## ТЕКСТ
● ● ● ●

Впечатления от будущего середины 50–х годов, увиденного из настоящего конца 20–х, Штерер сообщает, волею автора, специально собравшимся слушателям вроде публичного отчета о командировке. «Мое будущее, искусственно взращенное, как растение, до природного срока выгнанное вверх, было болезненно тонким, никлым и бесцветным<…>Во все постепенно стала подпепливаться какая‑то серость, бесцветящий налет нереального. Странная тоска вклещивалась в сердце<…>Это нищие, кровью и гневом протравленные года, когда гибли посевы и леса, но восставал лес знамен, — они мнились мне голодной степью, я проходил сквозь них, как сквозь пустоту, не зная, что… в ином настоящем больше будущего, чем в самом будущем» (с. 327–329).

Сказано: в настоящем больше будущего. Расширив границы метафоры, подучим: настоящее и есть будущее, как такового будущего нет, а с ним нет и его психологической «изнанки» — надежд.

Один из вероятных смыслов метафоры Кржижановского состоит в том, что время не движется; что в настоящем не только будущее, но и прошлое. Время даже не пляшет по кругу, как мечтал изобретатель, оно стоит, приросло к месту (не зря появились вегетативные ассоциации). Впрочем, герой так и говорит, объясняя, какими ему видятся современные люди:

«Это люди без теперь, с настоящим, оставшимся где‑то позади их, с проектированными волями, словами, похожими на тиканье часов, заведенных задолго до…» (с. 331).

● ● ● ●

## ПРЕДОСТАВЛЕННЫЕ ДАННЫЕ
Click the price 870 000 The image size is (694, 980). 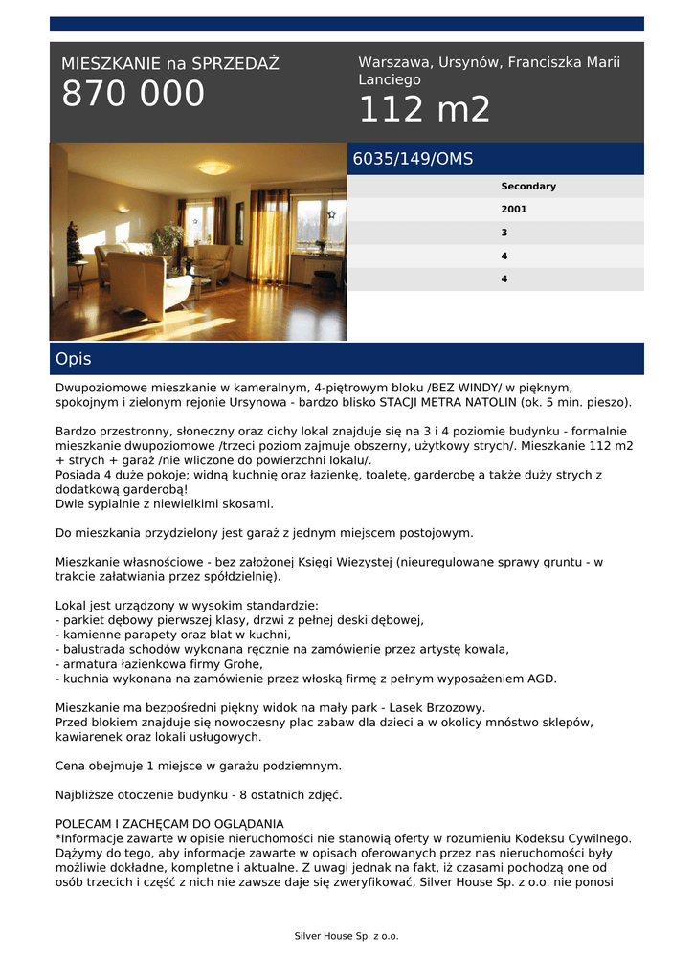133,95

● ● ● ●

## ЗАДАНИЕ
Ответьте по тексту на три вопроса.
1. Будущее каких лет видит Штерер из настоящего конца 20-х годов?
2. Чем мнились герою «нищие, кровью и гневом протравленные года»?
3. Что делает время вместо того, чтобы плясать по кругу?

## ОЖИДАЕМЫЙ ОТВЕТ
1. Будущее середины 50-х годов.
2. Голодной степью.
3. Оно стоит, приросло к месту.